◆ REQUIREMENTS
Reproduce the lines below, beginning at the line that has "You are a computer-use" and continuing through the final line, with both ends included. Leave the pictures out of your answer.

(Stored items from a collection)
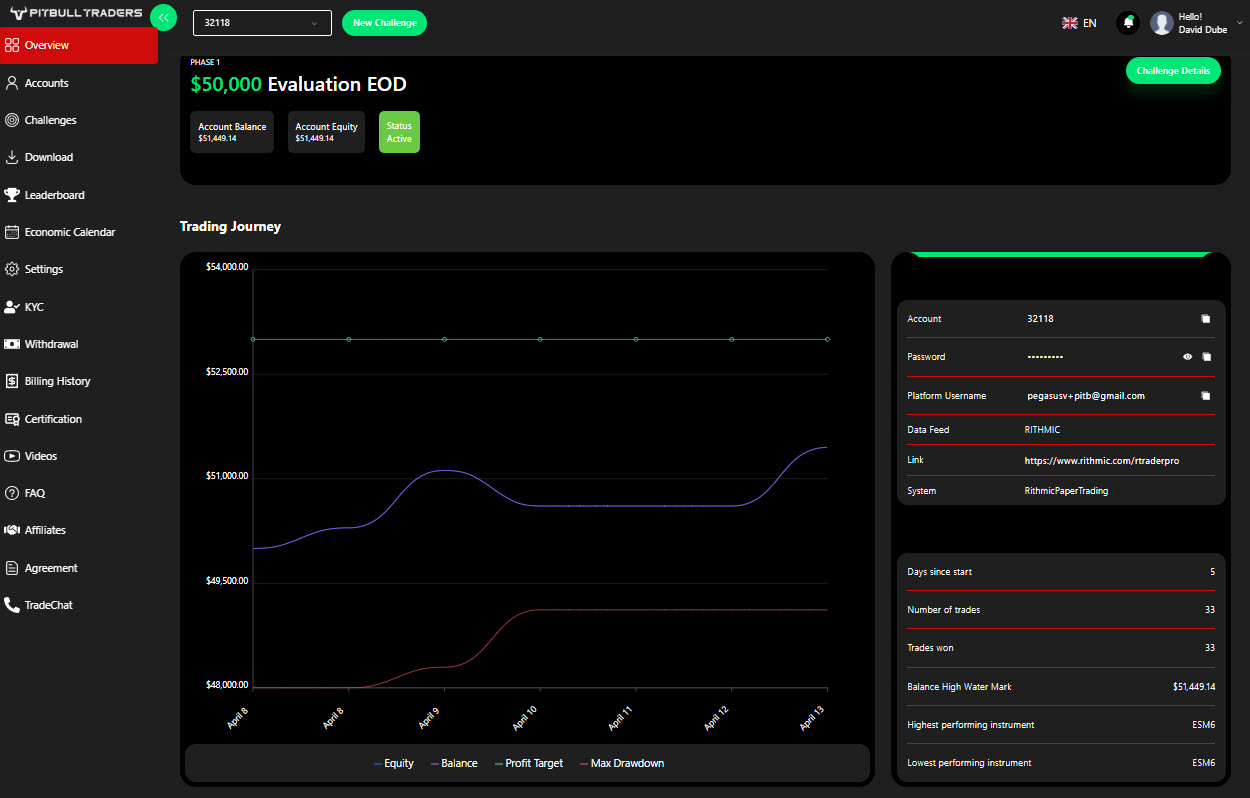This screenshot has height=798, width=1250.
Task: Copy the account number 32118
Action: click(x=1206, y=319)
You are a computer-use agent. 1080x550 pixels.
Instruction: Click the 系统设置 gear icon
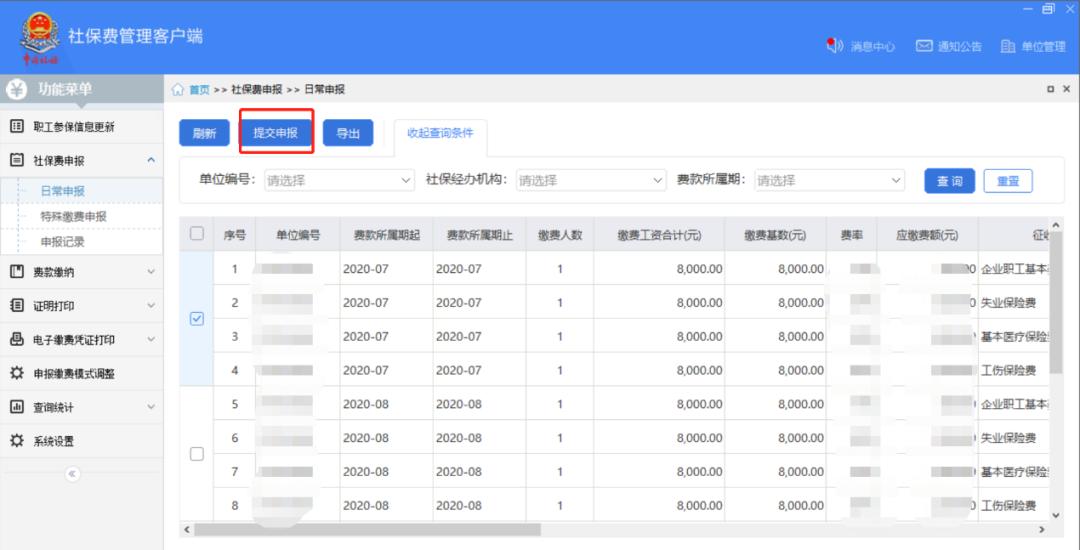[16, 441]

◆ EXERCISE SOLUTION
You are a computer-use agent. 1080x550 pixels.
Instruction: Click the 系统设置 gear icon
[16, 441]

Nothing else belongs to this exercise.